Roe was so “far outside the bounds of any reasonable interpretation of the various constitutional provisions to which it vaguely pointed” that it “was on a collision course with the Constitution from the day it was decided.”
Alito’s opinion aligns the Court’s case law with the Constitution. It takes Roe apart, explaining why the emperor has no clothes. The Constitution makes no mention of abortion, and our government’s blueprint provides no implicit support for such a right either. Neither American law nor the common law ever recognized the practice to be a right, and the Roe Court had made the “plainly incorrect . . . assertion that abortion was probably never a crime under the common law.” More than three quarters of the states prohibited abortion at all stages of pregnancy at the time the Fourteenth Amendment was ratified.
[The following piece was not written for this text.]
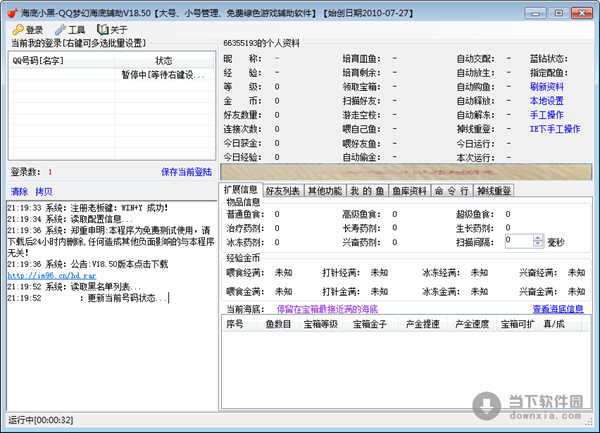
Task: Select the 命令行 tab
Action: [451, 190]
Until shortly before Roe, “abortion had long been a crime in every single State.” There was nothing left to the Court in prior cases to deem the abortion right to be a fundamental right, enumerated or unenumerated, except to advance bogus claims about prior law.
The Roe Court was left drawing lines like legislators, not judges—and the Court failed to provide “any cogent justification for the lines it drew.” This was true of the trimester framework, which Casey had largely dispensed with, as well as the “viability line” that survived Casey, which Alito bluntly explained “makes no sense” as a constitutional matter.
“[W]ielding nothing but ‘raw judicial power,’” quoting the phrase from Justice Byron White’s dissent from Roe in 1973, Alito asserted that “the Court usurped the power to address a question of profound moral and social importance that the Constitution unequivocally leaves for the people.”
What about overruling precedent? The opinion’s excellent discussion of stare decisis notes that “some of our most important constitutional decisions have overruled prior precedent,” including Brown v. Board of Education (1954), West Coast Hotel Co. v. Parrish (1937), and West Virginia Board of Education v. Barnette (1943). Brown had overturned the separate-but-equal rule of Plessy v. Ferguson (1896). West Coast Hotel signaled the end of a string of precedents that struck down health and welfare legislation based on “liberty” protected by the Due Process Clause. Barnette held that public school students could not be compelled to salute the flag in violation of their beliefs, overruling a precedent only three years old.
Alito listed 26 other significant overrulings as well, in a footnote spanning more than a full page, to illustrate the emptiness of arguments that this opinion somehow violates Court standards by overruling a deeply flawed and damaging prior case. As an “egregiously wrong and deeply damaging” decision, Roe clearly merits overruling.
With this draft opinion, the Court explicitly rejects attempts to game out the political ramifications of its decision and confines itself to doing its job, “which is to interpret the law, apply longstanding principles of stare decisis, and decide this case accordingly.”
And that is exactly the Court’s job. Here the Court finally takes itself out of the business of legislating abortion—a task for which it lacks both the authority and expertise. Instead, that job will rightly “be returned to the people and their elected representatives.”
Finally, the opinion, to its credit, does not try to dance around whether it is overruling precedent. It provides clarity: “Roe and Casey must be overruled.”
This is an outstanding opinion, but it is also one that we should not be reading now. The forces on the radical Left that seek to undermine the institution of the Court recognize no limits; they will stop at nothing to get what they demand.
This leak is just the latest iteration of the left’s shameful campaign to intimidate and undermine the Court. It is being used as yet another excuse to try to pack the Court, and it should be seen for exactly what it is.